About this cultivar:
Hydrangea paniculata Pink Diamond = 'Interhydia' is a compact cultivar that typically grows in a rounded, upright form. It is noted for producing dense, pyramidal, cone-shaped panicles of sterile and fertile flowers at the ends of red-stemmed branches. Flowers emerge white but mature to a rich pink. The smaller fertile flowers are somewhat hidden beneath the showier, sterile ones. Strong stiff stems hold the flower panicles upright with no drooping.
Won the 2002 Royal Horticultural Society Award of Garden Merit (RHS AGM).

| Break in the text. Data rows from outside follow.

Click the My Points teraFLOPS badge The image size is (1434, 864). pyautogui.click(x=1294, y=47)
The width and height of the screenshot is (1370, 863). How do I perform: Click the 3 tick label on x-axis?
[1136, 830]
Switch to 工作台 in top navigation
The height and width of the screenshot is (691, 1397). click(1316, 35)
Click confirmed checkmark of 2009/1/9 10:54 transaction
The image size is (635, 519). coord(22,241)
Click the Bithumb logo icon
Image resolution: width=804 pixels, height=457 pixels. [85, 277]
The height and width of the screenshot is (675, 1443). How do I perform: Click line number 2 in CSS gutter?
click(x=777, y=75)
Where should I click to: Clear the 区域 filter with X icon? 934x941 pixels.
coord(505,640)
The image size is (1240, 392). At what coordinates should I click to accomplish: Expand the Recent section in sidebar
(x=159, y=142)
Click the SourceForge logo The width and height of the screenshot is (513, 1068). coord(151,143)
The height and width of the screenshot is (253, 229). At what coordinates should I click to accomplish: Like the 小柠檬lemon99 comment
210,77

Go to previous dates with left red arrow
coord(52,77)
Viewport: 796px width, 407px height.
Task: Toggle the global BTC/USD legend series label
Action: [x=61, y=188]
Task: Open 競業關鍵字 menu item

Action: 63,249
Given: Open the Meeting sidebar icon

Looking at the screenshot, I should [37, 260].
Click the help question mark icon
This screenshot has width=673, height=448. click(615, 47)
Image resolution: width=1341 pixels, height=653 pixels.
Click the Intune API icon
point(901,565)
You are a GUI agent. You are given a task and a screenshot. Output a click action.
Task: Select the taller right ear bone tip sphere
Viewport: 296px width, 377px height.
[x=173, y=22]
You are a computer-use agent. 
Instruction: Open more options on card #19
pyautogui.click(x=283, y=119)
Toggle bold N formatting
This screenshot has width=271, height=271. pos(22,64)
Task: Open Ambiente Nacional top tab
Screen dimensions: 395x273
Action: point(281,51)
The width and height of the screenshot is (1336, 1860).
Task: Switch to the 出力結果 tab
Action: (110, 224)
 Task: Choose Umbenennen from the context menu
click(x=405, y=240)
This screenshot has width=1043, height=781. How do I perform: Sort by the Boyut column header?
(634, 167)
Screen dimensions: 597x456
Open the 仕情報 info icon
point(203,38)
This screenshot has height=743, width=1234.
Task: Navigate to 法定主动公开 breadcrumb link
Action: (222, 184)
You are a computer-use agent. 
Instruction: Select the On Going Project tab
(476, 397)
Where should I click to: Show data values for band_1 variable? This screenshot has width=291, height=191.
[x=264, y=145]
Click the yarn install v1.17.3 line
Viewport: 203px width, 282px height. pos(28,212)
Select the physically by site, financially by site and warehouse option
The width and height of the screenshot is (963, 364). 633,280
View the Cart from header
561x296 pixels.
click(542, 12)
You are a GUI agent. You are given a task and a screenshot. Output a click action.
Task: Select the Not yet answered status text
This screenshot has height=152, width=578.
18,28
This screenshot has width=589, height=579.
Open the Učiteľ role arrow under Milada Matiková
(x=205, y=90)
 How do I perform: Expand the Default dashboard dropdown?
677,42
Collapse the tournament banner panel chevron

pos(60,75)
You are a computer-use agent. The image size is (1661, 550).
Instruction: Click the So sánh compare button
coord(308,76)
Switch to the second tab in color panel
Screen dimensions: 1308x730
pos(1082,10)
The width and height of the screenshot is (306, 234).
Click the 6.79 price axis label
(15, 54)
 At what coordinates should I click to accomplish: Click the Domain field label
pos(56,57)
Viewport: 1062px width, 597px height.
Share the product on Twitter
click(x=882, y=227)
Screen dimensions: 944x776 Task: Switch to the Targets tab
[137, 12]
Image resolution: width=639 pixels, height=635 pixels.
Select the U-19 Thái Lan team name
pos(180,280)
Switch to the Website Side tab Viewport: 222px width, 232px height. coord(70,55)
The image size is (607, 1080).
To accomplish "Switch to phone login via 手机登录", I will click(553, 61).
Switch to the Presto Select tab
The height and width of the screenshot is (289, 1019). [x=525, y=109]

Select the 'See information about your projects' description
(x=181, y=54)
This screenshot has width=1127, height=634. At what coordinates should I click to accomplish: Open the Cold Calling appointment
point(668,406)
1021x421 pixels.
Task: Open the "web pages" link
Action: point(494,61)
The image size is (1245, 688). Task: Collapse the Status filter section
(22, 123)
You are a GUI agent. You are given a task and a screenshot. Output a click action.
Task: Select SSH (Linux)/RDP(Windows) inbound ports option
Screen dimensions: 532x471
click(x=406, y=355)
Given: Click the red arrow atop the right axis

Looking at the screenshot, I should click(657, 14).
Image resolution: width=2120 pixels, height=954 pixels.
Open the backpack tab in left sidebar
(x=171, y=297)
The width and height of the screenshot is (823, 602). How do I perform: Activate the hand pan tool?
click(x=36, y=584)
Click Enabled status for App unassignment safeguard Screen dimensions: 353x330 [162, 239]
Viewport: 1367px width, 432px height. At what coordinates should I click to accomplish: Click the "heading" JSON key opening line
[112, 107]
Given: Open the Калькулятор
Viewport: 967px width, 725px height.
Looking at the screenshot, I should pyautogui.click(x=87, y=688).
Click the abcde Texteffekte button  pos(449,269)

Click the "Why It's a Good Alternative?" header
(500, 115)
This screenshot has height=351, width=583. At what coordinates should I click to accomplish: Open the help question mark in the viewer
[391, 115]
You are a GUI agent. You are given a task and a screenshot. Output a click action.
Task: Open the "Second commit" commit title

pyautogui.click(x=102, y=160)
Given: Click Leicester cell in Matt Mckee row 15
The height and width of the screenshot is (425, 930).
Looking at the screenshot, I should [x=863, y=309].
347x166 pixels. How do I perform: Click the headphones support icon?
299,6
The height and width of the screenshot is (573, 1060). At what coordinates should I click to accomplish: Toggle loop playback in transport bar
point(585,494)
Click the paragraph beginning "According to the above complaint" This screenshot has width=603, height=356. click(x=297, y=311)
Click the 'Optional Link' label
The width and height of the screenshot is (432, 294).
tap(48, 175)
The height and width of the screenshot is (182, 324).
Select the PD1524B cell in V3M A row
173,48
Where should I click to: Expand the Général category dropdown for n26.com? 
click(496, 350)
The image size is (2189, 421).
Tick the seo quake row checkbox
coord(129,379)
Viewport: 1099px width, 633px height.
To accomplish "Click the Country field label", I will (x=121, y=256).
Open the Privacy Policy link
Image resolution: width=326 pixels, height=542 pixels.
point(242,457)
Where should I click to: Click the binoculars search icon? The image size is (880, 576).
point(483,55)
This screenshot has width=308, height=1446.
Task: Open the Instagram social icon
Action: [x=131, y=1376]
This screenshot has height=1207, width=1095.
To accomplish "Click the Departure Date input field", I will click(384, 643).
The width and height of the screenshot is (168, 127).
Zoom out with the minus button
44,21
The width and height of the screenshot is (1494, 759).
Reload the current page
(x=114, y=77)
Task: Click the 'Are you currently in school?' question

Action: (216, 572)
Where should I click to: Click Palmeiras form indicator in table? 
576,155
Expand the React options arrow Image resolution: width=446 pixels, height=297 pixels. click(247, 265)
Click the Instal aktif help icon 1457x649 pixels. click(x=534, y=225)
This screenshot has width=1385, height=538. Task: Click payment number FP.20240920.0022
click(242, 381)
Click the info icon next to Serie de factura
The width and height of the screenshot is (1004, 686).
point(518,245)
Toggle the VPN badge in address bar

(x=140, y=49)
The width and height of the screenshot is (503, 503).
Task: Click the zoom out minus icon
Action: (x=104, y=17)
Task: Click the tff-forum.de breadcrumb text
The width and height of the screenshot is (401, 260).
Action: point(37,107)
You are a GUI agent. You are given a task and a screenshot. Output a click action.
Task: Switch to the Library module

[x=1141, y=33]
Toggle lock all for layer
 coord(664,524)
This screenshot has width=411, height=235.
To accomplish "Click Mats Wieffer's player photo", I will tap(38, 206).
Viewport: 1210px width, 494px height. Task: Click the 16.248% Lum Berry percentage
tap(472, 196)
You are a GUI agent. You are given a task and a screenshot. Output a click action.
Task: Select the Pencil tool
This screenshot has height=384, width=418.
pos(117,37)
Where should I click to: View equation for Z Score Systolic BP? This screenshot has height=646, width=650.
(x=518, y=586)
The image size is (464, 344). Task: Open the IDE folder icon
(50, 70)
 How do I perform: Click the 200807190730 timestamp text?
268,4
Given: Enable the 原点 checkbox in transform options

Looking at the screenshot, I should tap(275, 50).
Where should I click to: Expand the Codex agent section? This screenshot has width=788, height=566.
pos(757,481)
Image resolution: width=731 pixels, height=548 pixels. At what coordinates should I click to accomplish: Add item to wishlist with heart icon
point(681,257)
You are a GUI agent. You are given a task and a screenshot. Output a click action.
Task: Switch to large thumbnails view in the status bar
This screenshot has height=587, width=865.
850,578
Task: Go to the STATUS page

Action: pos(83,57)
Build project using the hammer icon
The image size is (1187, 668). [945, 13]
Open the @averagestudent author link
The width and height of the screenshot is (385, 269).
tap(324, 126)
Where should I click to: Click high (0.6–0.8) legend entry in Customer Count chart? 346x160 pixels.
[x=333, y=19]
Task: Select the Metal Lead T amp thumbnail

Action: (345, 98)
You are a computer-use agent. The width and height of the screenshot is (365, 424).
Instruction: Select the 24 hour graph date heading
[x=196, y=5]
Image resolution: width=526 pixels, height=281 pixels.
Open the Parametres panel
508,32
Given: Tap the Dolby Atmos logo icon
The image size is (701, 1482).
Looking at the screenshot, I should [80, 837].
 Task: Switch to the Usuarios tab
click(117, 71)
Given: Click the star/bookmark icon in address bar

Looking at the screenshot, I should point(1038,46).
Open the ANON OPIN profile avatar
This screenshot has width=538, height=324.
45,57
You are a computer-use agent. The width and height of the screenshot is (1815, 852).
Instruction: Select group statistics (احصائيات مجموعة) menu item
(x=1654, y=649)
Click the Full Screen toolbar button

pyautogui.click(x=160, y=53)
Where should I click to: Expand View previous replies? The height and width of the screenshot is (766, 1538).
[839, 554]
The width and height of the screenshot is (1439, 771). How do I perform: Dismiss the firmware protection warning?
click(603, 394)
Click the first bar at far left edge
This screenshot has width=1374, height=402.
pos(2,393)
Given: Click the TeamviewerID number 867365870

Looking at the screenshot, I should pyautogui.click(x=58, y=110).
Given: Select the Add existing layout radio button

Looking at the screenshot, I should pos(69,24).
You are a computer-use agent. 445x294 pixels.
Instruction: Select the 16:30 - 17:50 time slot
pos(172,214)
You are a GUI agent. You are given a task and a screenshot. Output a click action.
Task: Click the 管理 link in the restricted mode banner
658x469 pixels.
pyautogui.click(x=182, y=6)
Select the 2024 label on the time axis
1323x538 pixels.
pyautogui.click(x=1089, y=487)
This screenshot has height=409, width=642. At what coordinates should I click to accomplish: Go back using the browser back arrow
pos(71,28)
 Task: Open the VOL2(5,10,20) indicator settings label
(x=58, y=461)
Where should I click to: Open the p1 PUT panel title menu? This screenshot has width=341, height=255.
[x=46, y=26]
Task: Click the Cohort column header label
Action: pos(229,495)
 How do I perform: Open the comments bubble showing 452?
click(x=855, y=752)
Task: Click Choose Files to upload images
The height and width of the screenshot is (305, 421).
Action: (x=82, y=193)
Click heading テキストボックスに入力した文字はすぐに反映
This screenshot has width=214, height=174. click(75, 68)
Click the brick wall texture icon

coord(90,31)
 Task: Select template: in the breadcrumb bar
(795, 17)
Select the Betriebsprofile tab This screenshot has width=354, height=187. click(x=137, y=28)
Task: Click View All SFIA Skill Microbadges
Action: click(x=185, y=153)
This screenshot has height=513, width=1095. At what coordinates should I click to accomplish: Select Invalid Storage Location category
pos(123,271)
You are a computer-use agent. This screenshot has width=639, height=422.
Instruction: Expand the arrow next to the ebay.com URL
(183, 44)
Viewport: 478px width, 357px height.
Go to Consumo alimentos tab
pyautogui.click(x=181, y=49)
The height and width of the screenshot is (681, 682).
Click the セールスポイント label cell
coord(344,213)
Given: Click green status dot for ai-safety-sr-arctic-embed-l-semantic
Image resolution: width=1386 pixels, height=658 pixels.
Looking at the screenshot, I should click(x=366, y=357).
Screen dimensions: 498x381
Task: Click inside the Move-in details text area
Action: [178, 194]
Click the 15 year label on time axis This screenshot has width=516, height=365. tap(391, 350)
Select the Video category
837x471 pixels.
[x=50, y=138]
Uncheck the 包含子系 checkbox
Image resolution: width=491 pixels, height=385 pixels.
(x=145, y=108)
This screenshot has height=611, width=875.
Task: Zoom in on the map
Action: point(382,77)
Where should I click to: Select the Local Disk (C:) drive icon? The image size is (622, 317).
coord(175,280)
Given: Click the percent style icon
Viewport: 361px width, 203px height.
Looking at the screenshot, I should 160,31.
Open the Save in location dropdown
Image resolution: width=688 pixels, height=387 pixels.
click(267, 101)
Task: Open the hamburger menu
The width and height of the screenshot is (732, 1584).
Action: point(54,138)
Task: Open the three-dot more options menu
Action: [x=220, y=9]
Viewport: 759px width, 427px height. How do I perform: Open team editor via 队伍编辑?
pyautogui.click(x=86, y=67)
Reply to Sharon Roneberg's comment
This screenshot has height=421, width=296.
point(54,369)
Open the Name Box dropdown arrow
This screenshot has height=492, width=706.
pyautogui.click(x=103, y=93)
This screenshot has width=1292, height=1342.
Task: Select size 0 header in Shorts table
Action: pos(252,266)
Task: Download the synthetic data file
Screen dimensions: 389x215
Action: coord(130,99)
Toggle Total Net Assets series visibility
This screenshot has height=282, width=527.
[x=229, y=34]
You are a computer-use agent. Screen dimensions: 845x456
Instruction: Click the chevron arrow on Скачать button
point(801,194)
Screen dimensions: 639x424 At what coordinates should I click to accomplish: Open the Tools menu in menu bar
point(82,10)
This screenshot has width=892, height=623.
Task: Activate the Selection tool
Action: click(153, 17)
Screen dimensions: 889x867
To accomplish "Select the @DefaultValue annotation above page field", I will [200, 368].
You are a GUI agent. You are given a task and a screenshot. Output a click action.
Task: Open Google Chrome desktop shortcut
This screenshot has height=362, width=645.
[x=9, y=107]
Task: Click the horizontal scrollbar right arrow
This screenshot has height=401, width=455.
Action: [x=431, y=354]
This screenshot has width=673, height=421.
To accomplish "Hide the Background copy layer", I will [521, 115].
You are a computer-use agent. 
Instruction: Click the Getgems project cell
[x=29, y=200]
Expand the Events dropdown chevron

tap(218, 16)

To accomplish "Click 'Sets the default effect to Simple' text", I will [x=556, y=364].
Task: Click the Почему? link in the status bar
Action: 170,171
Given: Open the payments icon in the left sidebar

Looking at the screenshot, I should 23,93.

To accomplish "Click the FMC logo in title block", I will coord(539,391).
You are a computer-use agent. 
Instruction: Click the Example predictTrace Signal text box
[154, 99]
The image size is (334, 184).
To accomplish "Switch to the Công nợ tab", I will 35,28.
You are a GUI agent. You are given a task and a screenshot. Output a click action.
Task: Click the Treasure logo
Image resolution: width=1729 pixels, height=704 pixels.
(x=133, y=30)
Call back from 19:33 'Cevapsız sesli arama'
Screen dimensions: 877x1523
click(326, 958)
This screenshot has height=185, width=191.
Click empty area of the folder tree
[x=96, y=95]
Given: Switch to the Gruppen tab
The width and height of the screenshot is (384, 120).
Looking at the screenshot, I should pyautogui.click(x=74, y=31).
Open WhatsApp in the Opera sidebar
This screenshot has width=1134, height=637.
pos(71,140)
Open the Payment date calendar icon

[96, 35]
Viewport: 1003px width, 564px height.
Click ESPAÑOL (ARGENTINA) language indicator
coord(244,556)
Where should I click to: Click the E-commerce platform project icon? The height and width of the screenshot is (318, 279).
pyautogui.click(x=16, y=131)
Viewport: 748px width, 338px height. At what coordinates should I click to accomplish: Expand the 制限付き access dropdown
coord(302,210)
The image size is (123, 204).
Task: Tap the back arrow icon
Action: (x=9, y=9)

A 1980s seedling of ‘Unique’ it was selected by Jelena and Robert de Belder at the Kalmthout Arboretum in Antwerpen, Belgium. The Belders have been breeding hydrangeas since the 1960s with their first selection being 'Unique' itself!
- Position: Full sun, partial shade
- Soil: Almost any soil, grows well in Ballyrobert
- Flowers: June, July, August
- Other features: Grows well in Ballyrobert, Royal Horticultural Society Award of Garden Merit (RHS AGM)
- Hardiness: H5 - Hardy in most places throughout the UK even in severe winters (-15 to -10°C), Fully hardy - grows well in Ballyrobert!
- Habit: Clump forming, bushy
- Foliage: Deciduous
- Height: 120 - 180 cm (4 - 6 ft)
- Spread: 120 - 180 cm (4 - 6 ft)
- Time to full growth: 5 to 10 years
- Plant type: Herbaceous Perennial, shrub
- Colour: Green, red, pink
- Goes well with: -
About this genus:
Hydrangea (hy-dran-je-a) get its name from the Greek hydor, water, and aggeion, a vessel, or vase, in reference to the shape of the seed capsule. It is a classic garden plant. The genus Hydrangea contains about 75 species of shrubs, trees and woody vines, along with hundreds of named cultivars. Hydrangeas are grown primarily for their large flower clusters that vary in shape from flat lacecaps, to long panicles, and large, round mopheads.
At Ballyrobert we only really grow cultivars from the species paniculata (pointed panciles of flowers) and arborescen (mopheads of flowers). You may read lots of different things about pruning paniculata cultivars. We find the best thing to do is shear them back hard to about three feet from ground level in March (spring) each year. For the mop-headed Hydrangea arborescen cultivars we cut them back further to ground level each March. Strange, as the name (arborescen means 'tree like') would imply you leave them alone.....
Hydrangeas grow best in sun or partial shade and are not too fussy regarding soil (as long as it isn't extreme). We typically grow them in mixed borders, and in our garden at Ballyrobert we have them almost everywhere!